Texte sélectionné:
++++++++

Pas tout à fait répond l’écrivain. Hadwell, écrivain renommé découvre le monde
magnifique d’Igathi. Il se met en tête d’améliorer le sort de ses habitants et
réussit tant et si bien que ses habitants décident de lui offrir « La
Suprême Récompense ». Mais en quoi consiste-t-elle ? Enfin, dans « Permis
de maraude » une colonie humaine, oubliée et heureuse - la voilà notre
utopie enfin réalisée ! - apprend avec inquiétude l’arrivée d’un
représentant du Pouvoir Central. En effet le crime, le vol et la police, signes
distinctifs de l’espèce humaine n’existent pas en ce lieu pacifique. Craignant
des représailles, le Maire local essaye de transformer ses paisibles
concitoyens en canailles. Un texte formidable.
Dans un autre registre, « Les Morts de Ben Baxter »
raconte les efforts désespérés d’une « Patrouille du Temps » pour
remédier à une catastrophe écologique. Le pivot de l’affaire est un certain
Baxter dont il faut s’assurer du succès de son entreprise de reboisement du
Parc de Yellowstone. Trois patrouilleurs remontent chacun une ligne spécifique
temporelle en usant de subterfuges différents : force, séduction, raison …
« La Mission du Quedak » évoque l’affrontement de l’espèce
humaine contre un alien dernier représentant d’une conscience collective. Cette
thématique classique trouve ici une illustration parfaitement
conçue. Ailleurs comme dans « Les spécialisés » et « Le
Temps des retrouvailles » l’écrivain reprend l’idée de la Gestalt
chère aux Plus qu’humains de Théodore Sturgeon. Le premier met en scène
un vaisseau spatial dont chaque organe spécialisé conscient (La Voix, Les
Parois, L’œil, La Machine …) participe d’un être collectif. Seulement voilà, le
vaisseau pour accélérer a besoin d’un Pousseur. Un humain a bien été repéré
mais le convaincre de participer à une action collective est une autre paire de
manche. Une fable à peine déguisée. A l’inverse « Le Temps des
retrouvailles » fonctionne comme une « anti-gestalt ». L’Humanité
peine à conquérir les planètes du système solaire ; une forte mortalité
décime les astronautes, les androïdes sont inopérants. C’est alors qu’un
scientifique à l’idée d’implanter dans ces machines un esprit humain dissocié.

++++++++

Consigne donnée 1: D'après le texte sélectionné, quel parc Baxter doit-il reboiser ?
Consigne donnée 2: Reproduisez le passage du texte sélectionné qui va de « Pas tout à fait » à « Un texte formidable. ».
Consigne donnée 3: Donnez tous les titres de nouvelles que le texte sélectionné cite à partir de « Permis de maraude » inclus.

Entrées de texte et position des éléments:
++++++++

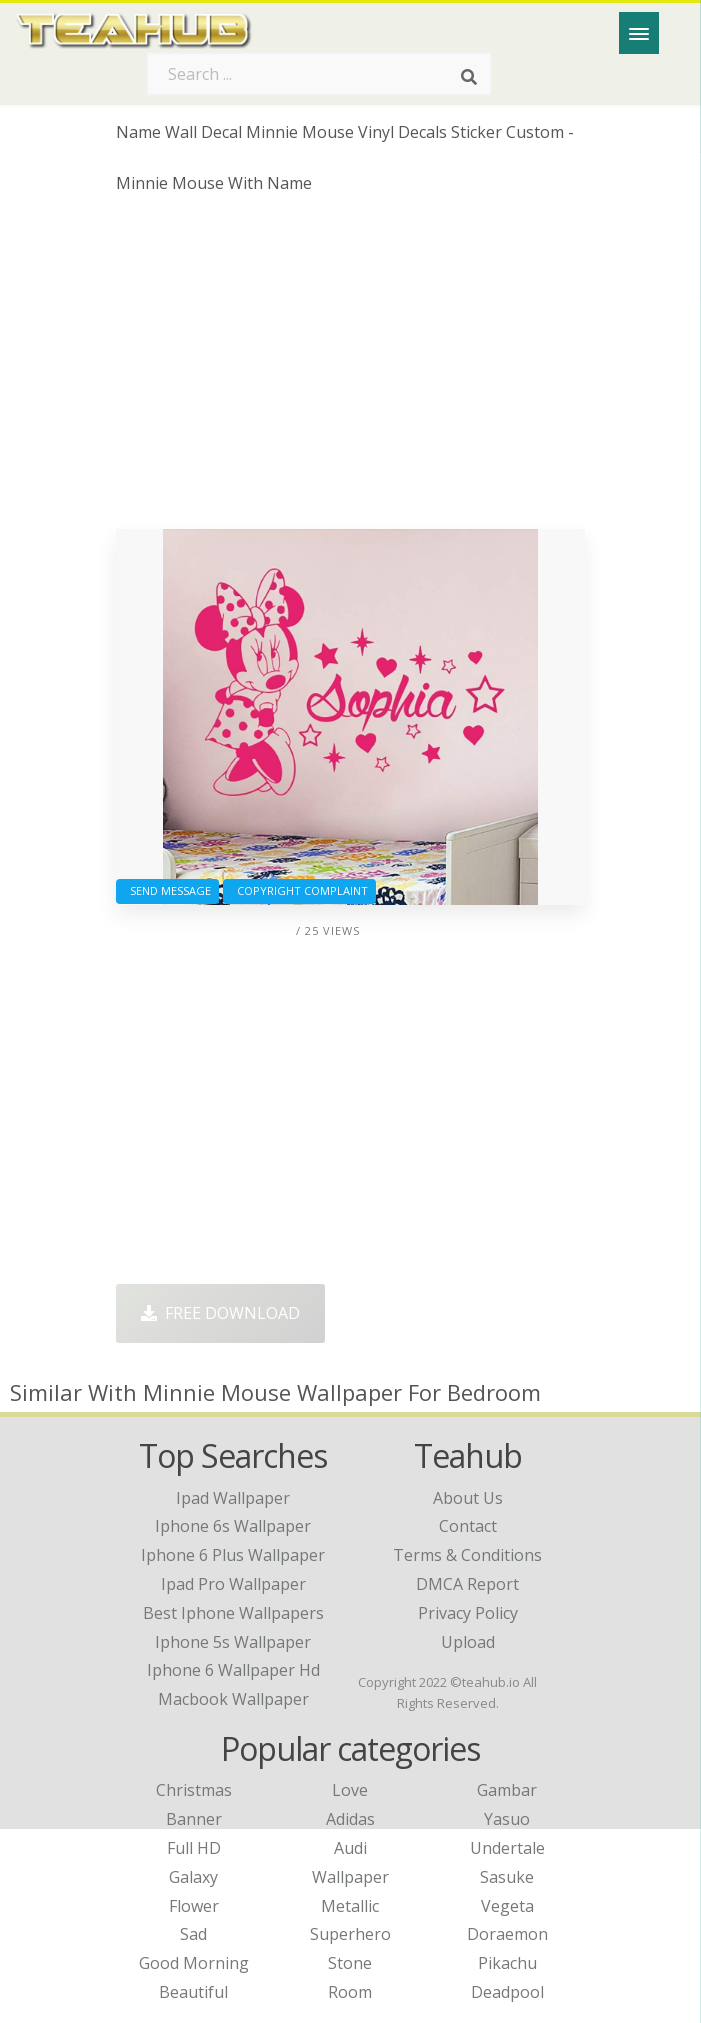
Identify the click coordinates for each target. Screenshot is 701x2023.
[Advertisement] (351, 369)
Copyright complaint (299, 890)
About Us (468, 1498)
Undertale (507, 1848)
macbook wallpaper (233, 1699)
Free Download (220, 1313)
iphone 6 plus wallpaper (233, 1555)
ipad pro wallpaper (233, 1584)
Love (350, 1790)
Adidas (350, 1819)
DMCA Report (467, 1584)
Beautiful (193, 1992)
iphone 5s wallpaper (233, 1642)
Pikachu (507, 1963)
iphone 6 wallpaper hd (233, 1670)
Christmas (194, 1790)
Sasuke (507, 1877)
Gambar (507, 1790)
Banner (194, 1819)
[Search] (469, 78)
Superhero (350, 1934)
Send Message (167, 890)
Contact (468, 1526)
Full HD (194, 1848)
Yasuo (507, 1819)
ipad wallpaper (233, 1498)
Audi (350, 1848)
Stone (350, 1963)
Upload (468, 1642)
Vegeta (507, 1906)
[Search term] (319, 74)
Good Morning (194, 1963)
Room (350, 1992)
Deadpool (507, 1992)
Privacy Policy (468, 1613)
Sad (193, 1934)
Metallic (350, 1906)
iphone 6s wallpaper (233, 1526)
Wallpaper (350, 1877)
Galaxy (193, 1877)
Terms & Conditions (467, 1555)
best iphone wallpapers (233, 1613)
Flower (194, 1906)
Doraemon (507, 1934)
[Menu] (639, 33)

++++++++

Réponse finale 1: Le Parc de Yellowstone.

Réponse finale 2:
Pas tout à fait répond l’écrivain. Hadwell, écrivain renommé découvre le monde
magnifique d’Igathi. Il se met en tête d’améliorer le sort de ses habitants et
réussit tant et si bien que ses habitants décident de lui offrir « La
Suprême Récompense ». Mais en quoi consiste-t-elle ? Enfin, dans « Permis
de maraude » une colonie humaine, oubliée et heureuse - la voilà notre
utopie enfin réalisée ! - apprend avec inquiétude l’arrivée d’un
représentant du Pouvoir Central. En effet le crime, le vol et la police, signes
distinctifs de l’espèce humaine n’existent pas en ce lieu pacifique. Craignant
des représailles, le Maire local essaye de transformer ses paisibles
concitoyens en canailles. Un texte formidable.

Réponse finale 3:
- Permis de maraude
- Les Morts de Ben Baxter
- La Mission du Quedak
- Les spécialisés
- Le Temps des retrouvailles